Sigilli alla Casa di riposo di Alice Superiore
Val di Chy
I carabinieri di Ivrea sono arrivati poco dopo le sette del mattino. In mano, un provvedimento di sequestro emesso dalla Procura di Ivrea: immobile sotto sequestro, 25 anziani devono lasciare la struttura. Attorno alle 17.30 anche l’ultimo ospite è stato ricollocato nelle realtà assistenziali della zona con disponibilità di posti liberi, dopo di che alla casa di riposo Don Michele Manfredi sono stati apposti i sigilli per la mancanza delle necessarie autorizzazioni, di cui sarebbe completamente priva. Tra le accuse formulate, la mancanza delle figure apicali (direttore sanitario) e la somministrazione di farmaci in assenza di personale medico, in violazione del Testo unico sanitario. Due le denunce a piede libero per esercizio abusivo della professione e rifiuto di atti di ufficio.
Ieri mattina, le prime indiscrezioni sono cominciate a trapelare proprio quando sono partite le telefonate alle famiglie.
È chiusa da ieri, giovedì 22, la realtà di via Gedda diventata famosa durante il Covid per i 45 giorni di autoisolamento con i quali il personale aveva scelto di proteggere gli assistiti annullandosi ai contatti con il mondo esterno. Fondata più di 100 anni fa, la casa di riposo fa capo alla Fondazione Don Michele Manfredi guidata dal cda, autonomo, espressione del Comune e della Curia, con Davide Mancuso attuale presidente in carica. Il personale (una dozzina di operatori tra infermieri, Oss, addetti ai servizi generali) arriva invece dalla cooperativa Synesis di Biella. La Procura contesta irregolarità riconducibili in estrema sintesi alla mancanza delle autorizzazioni obbligatorie. Come parrebbe, per esempio, l’assenza di un’infermiera fissa H24, viceversa richiesta per legge nel caso delle Residenze sanitarie assistenziali, le Rsa. «Ma infatti noi non siamo una Rsa, presso la Regione ci stiamo accreditando come Residenza assistenziale (Ra), non per caso ospitiamo solo anziani autosufficienti e parzialmente non autosufficienti»: dice il presidente Ferruccio Ferrero, che ha annunciato di voler impugnare il provvedimento. Diego Targhetta Dur, ieri in Toscana per ragioni di lavoro, come membro del cda della Fondazione ha dichiarato che «sarà importante nei prossimi giorni incontrare le famiglie, gli operatori, la comunità, per ora siamo allibiti e profondamente amareggiati. Speriamo in un margine per riaprire in tempi brevi, è un augurio che mi faccio non conoscendo tecnicamente la materia, ma pensando a ospiti e lavoratori». Una giornata che difficilmente dimenticheranno, ad Alice, a cui nemmeno il sindaco Michele Gedda ha voluto aggiungere nulla, liquidando la questione con un laconico no comment. Tutto questo è avvenuto in un clima «surreale – aggiunge Ferrero – per cui a essere state “sradicate” da quella che considerano casa loro sono state persone di 80-90 anni, il personale era senza parole, per fortuna le famiglie hanno dato prova di grande vicinanza e affetto».
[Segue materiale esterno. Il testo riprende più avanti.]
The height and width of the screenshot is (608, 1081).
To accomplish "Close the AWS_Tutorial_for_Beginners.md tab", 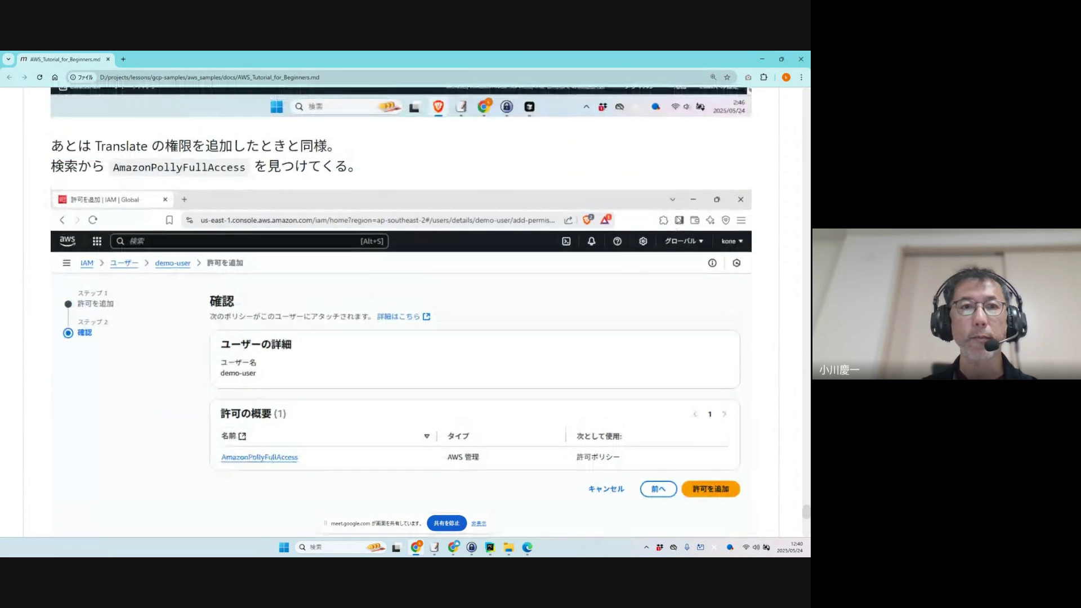I will (108, 59).
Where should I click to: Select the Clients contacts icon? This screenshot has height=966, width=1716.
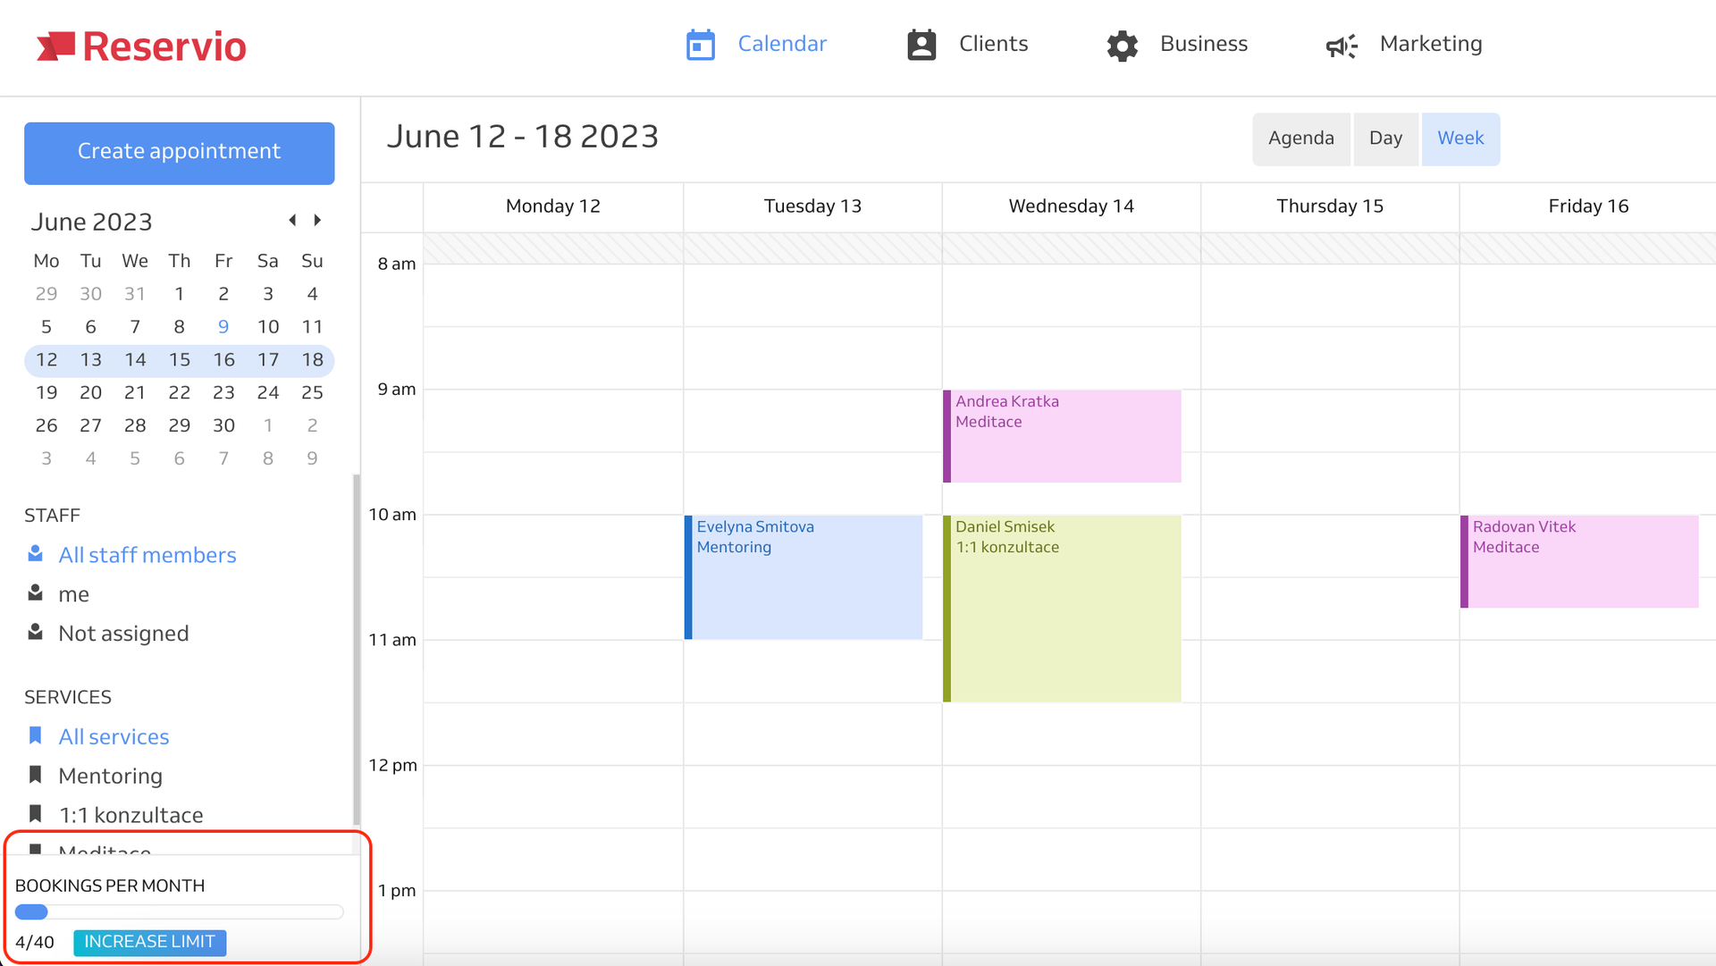click(x=921, y=44)
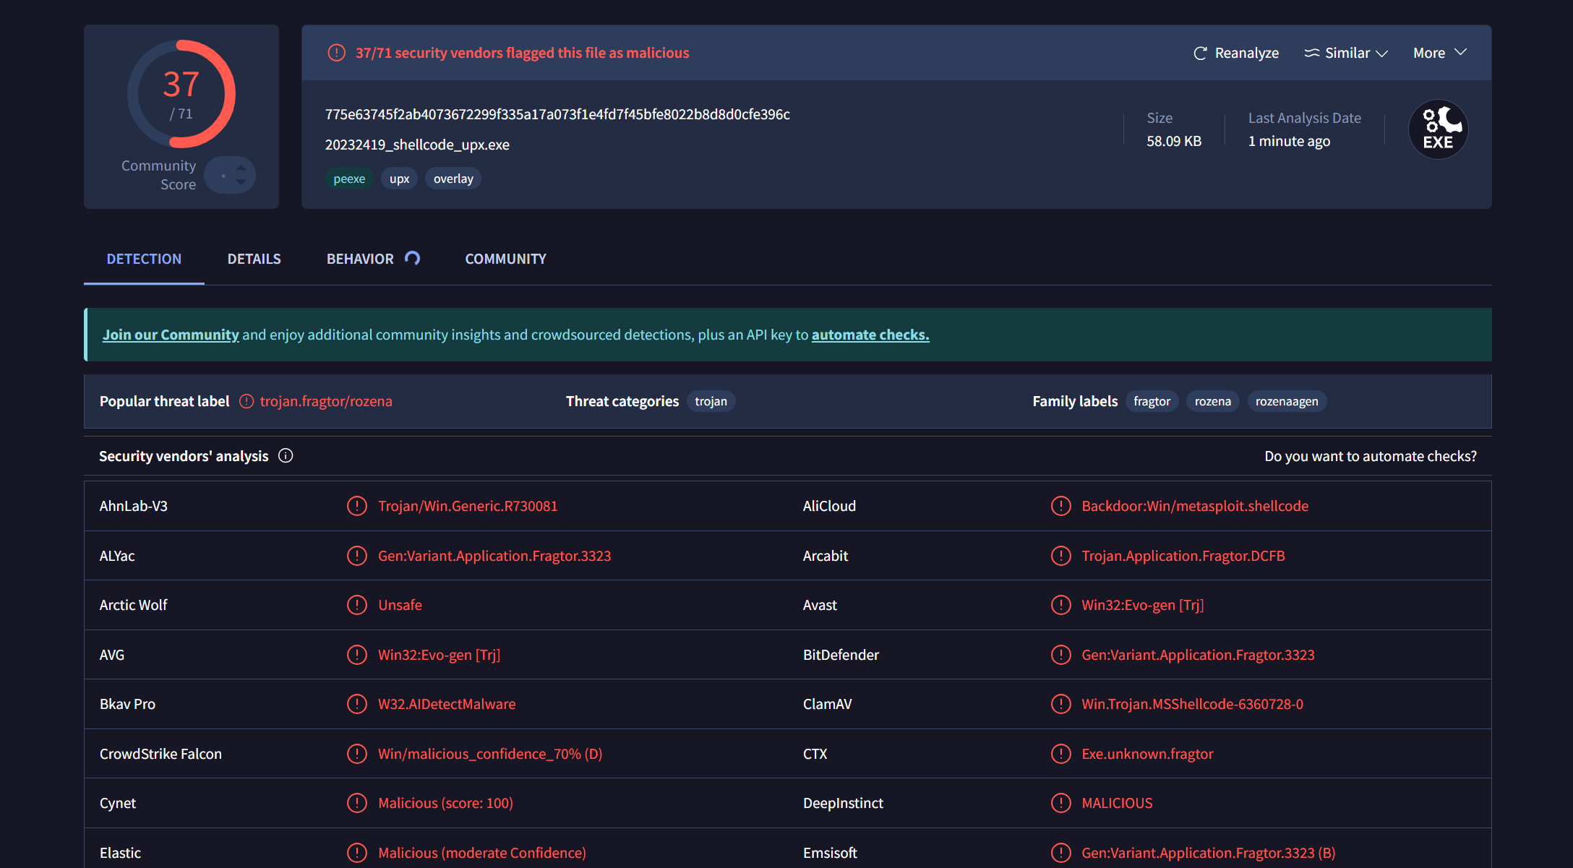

Il procedimento di ieri mattina è scaturito da un’ispezione dei Nas di Torino avvenuto a novembre 2021. Ispezione a cui sarebbe seguito un ulteriore sopralluogo ad aprile di quest’anno, con l’Asl/To4. Non essendo scattato allora un provvedimento amministrativo, sarebbe scattato ora quello di natura giudiziaria in capo alla Procura. «Il fatto che questo provvedimento faccia riferimento alle Rsa è un errore». Paradossale poi, ancora Ferrero, «è che quello che ci viene contestato oggi - adempimenti amministrativi che mai ci sono stati contestati dai controlli periodici a cui strutture come queste sono regolarmente sottoposte - arrivi di punto in bianco da un’ispezione di un anno e mezzo fa, senza che ci sia stata data la possibilità di sanare o intervenire per tempo. Se era tanto grave perché darle seguito solo oggi?».